What Did I Get Out Being With MOVE
(I haven't posted in a while, but somebody recently asked me what I got out of being in MOVE and I really thought about it for a while and thought I would share my response on here in the hopes that it may help somebody out there)
That is really a good question and one that deserves a thorough answer. I am glad you asked it because it really caused me to sit down and think about it.
What I came up with was that what I got out of MOVE was different at varying points of my involvement.
When I first became involved in MOVE I think it gave me a kind of purpose in life. I believe that it allowed me to make sense of a world that did not make sense. Although I would come to find out that this MOVE-inspired conception of the world was horribly skewed, it did give me a kind of relief to think that I understood the way that the world worked.
Later on, as my time in MOVE progressed, I came to the belief, again mistaken, that MOVE was my family. One cannot underestimate the power that this belief brings with it. The kind of hold that this can have on people. It is this sense of identity that can allow for people to think that committing murder and other atrocities is ok. The reality of course was that my MOVE "family" was only my "family" as long as I adhered to their belief system, their ideology, their dictates. The moment it became clear that I would no longer live under their tenets, my "family" turned into my nightmare and my biggest enemies.

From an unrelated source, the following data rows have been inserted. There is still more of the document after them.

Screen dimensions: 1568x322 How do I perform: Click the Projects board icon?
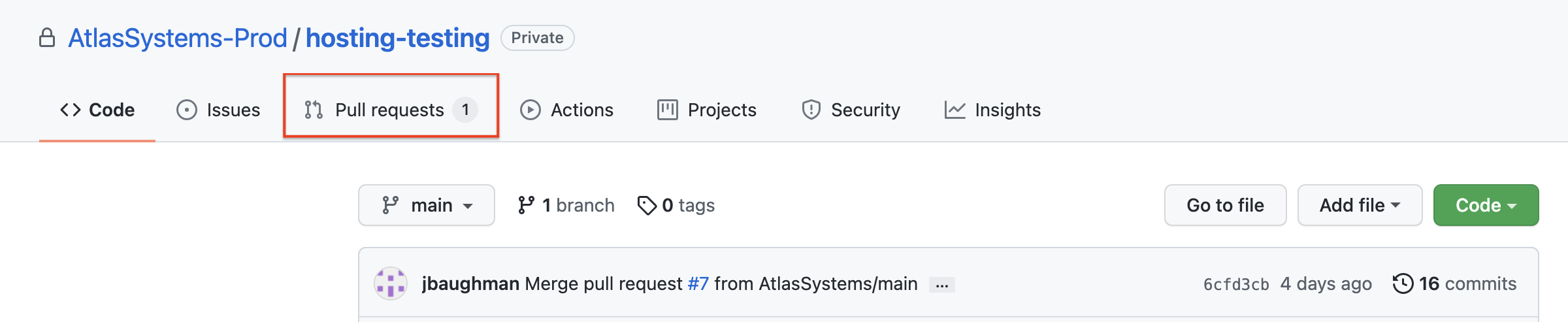click(x=667, y=110)
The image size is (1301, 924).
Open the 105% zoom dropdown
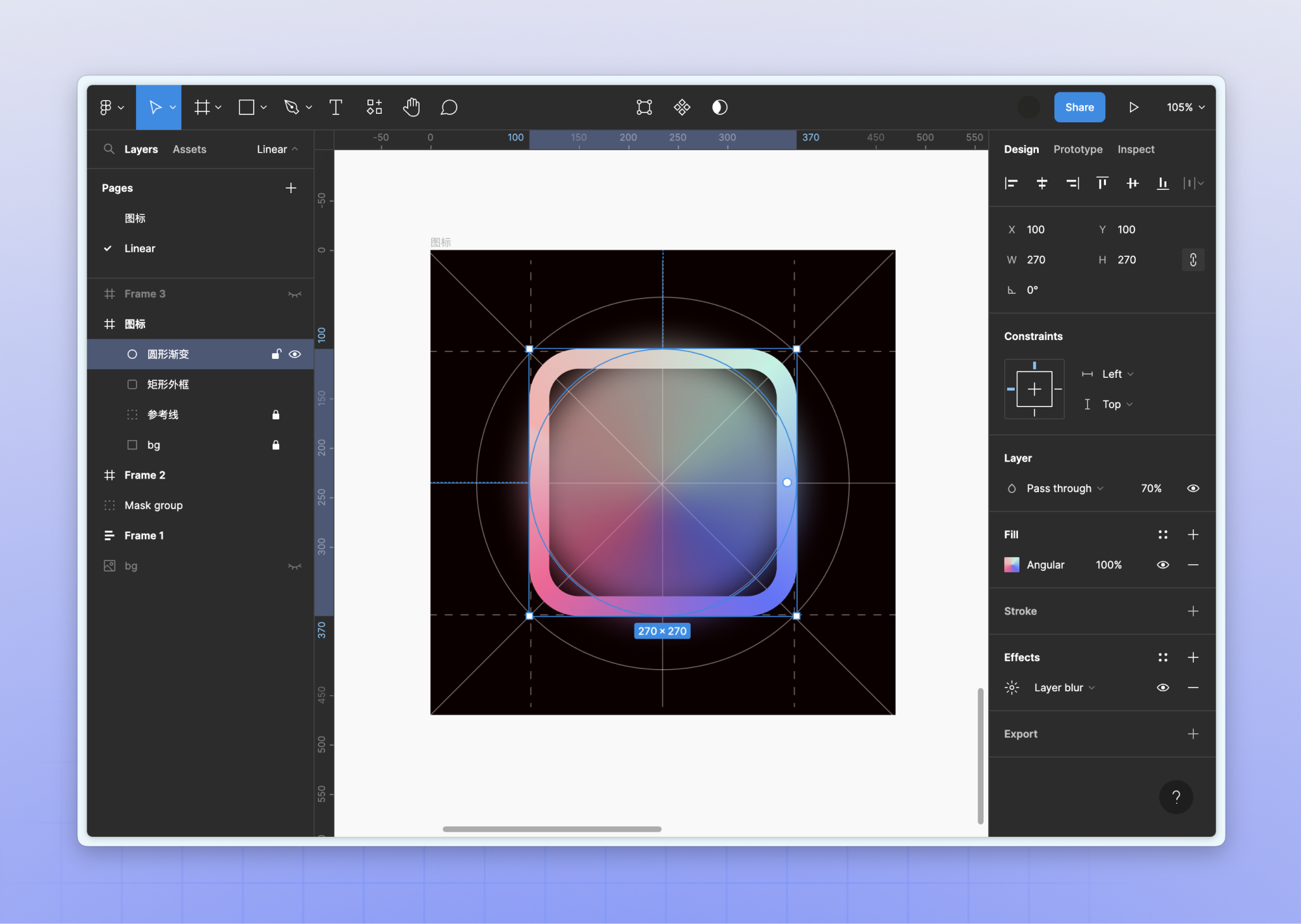tap(1185, 107)
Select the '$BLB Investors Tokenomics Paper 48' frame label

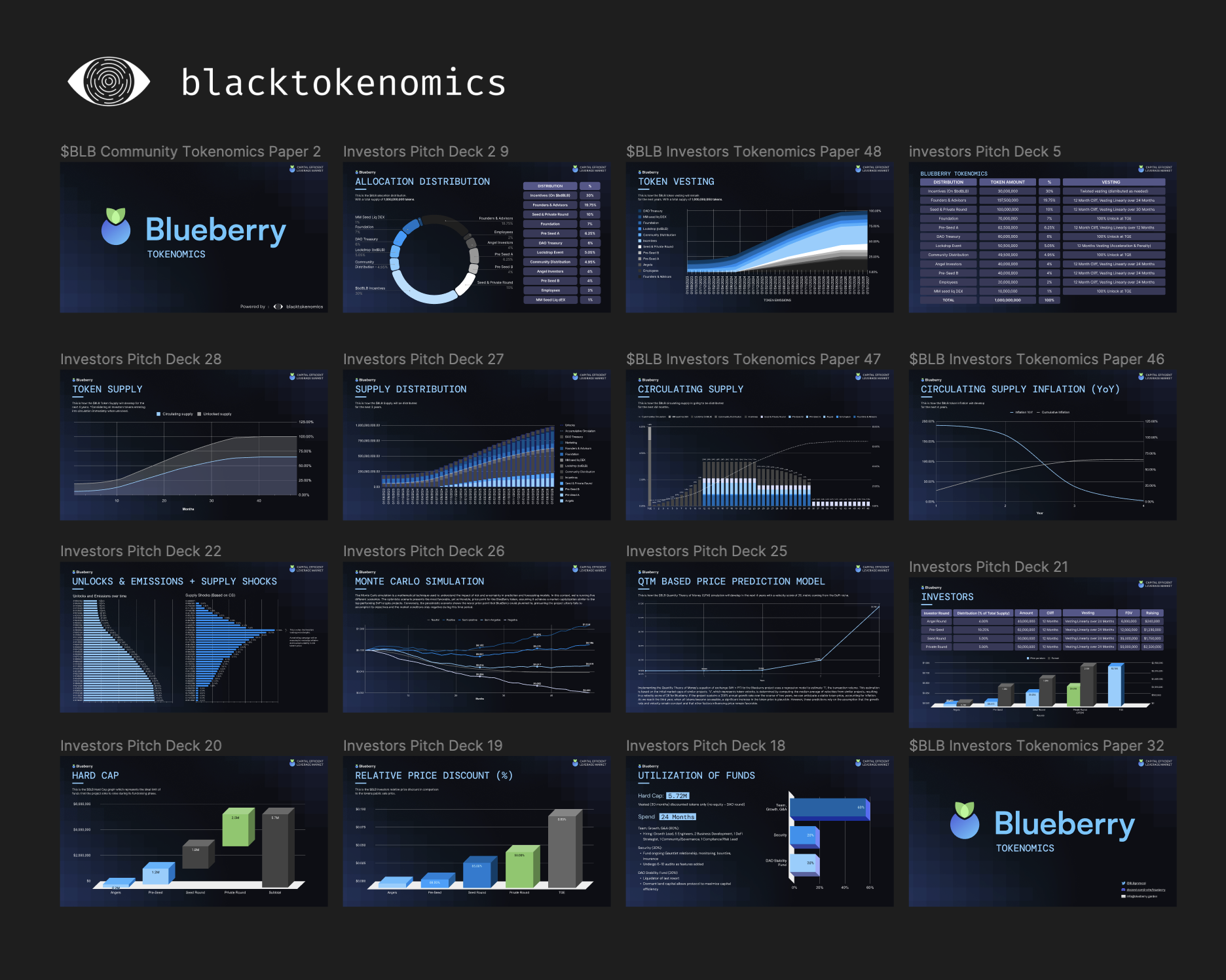tap(753, 151)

Ultimately though what I got out of MOVE was the idea that it was ok to give up on thinking or living my own life. What I mean by that is instead of walking through life and learning I committed to MOVE which was the same as committing intellectual suicide. There was no need anymore for existential questions or critical thinking because that was all done for me. The problems I had in marriage and in life did not need to be worked out...MOVE would figure them out for me. I did not need to push myself to get a good job or a good education. Those things were looked down upon in MOVE. Basically, the group makes it ok to be a loser.
I don't mean a loser in the sense of someone who tries and is beat down by circumstances and who owns what happens in their life. I mean loser in the sense of always looking for someone or something to blame. For MOVE, that someone or something was and is "the system". It is the complete abdication of responsibility for the things that happened in my life. That is how the MOVE members can be in jail for 30+ years and still cannot take one iota of responsibility for the situation that they are in. They blame the cops, the lawyers, the "system", anything at all to deflect the responsibility from themselves.